La última imagen y el retorno
El cadáver fue embalsamado por el médico Silvio Andreuzzi. Se tomó una fotografía que se hizo famosa: Sarmiento sentado en un sillón que le habían regalado años antes, tapado con una manta, rodeado de sus papeles de trabajo, con los labios ya quietos. En realidad, esa foto tiene una historia: la fotografía fue tomada mientras el cuerpo de Sarmiento aún estaba en la cama, pero la poca luz en el ambiente hizo que se decidiera levantar el cuerpo para sentarlo en ese sillón que él tanto quería. Como ese sillón, además de su lugar de descanso era también el lugar donde él llevaba adelante sus tareas diarias, la última imagen fue tomada teniendo el cuerpo sus papeles y anotaciones a su lado, lo que generó la idea en un primer momento de que Sarmiento había fallecido mientras trabajaba.
Se decretaron tres días de luto nacional en Paraguay. Los diarios argentinos se hicieron eco al día siguiente. Aurelia Vélez, interrumpidas las comunicaciones por una tormenta, se enteró del fallecimiento días después.

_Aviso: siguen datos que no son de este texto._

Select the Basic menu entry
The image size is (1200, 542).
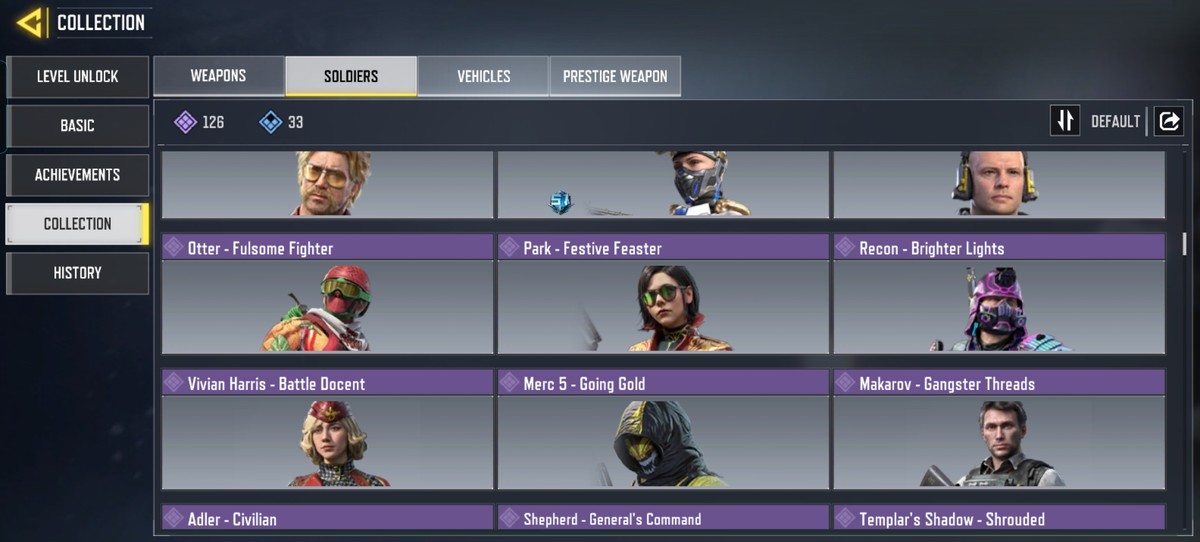point(77,126)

Su cadáver fue llevado a Buenos Aires en el vapor San Martín. El trayecto fue acompañado de procesiones, misas, multitudes, salvas de artillería en los puertos que tocaba. El 21 de septiembre arribó finalmente a la Recoleta, donde fue sepultado con todos los honores.
Legado final
En los días previos a su muerte, Sarmiento dio indicios de aceptar lo inevitable: donaciones de parcelas, preparación de epitafios (“Una América toda asilo de los dioses todos con lengua, tierra y ríos y libres para todos”), modelado de estatuas, supervisión de bustos.
Murió un 11 de septiembre, día que más tarde —y con toda intención simbólica— pasaría a celebrarse como Día del Maestro en la Argentina. Una fecha que no solo recuerda al hombre, sino también su obsesión profunda: la educación como herramienta de transformación.

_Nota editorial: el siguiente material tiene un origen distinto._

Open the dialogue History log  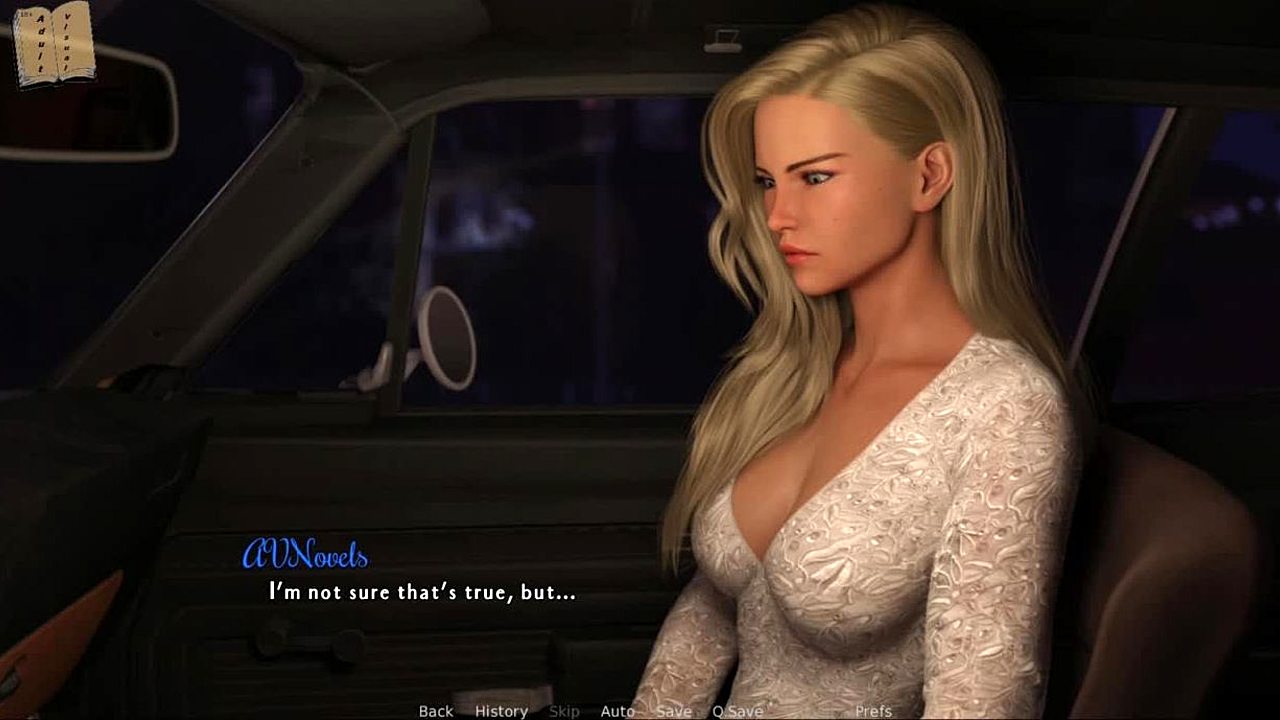(501, 711)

Sarmiento, al fin, cerró los ojos lejos del país que tanto amó, aunque lo rodeaban la fidelidad de amigos, admiradores, discípulos y un público nacional que siguió su muerte como si le doliera el cuerpo. Y dejó, como siempre, una obra inconclusa: la de mejorar la patria, la de enseñar, de sembrar escuelas, de arar mentes, aunque las fuerzas físicas lo abandonaran.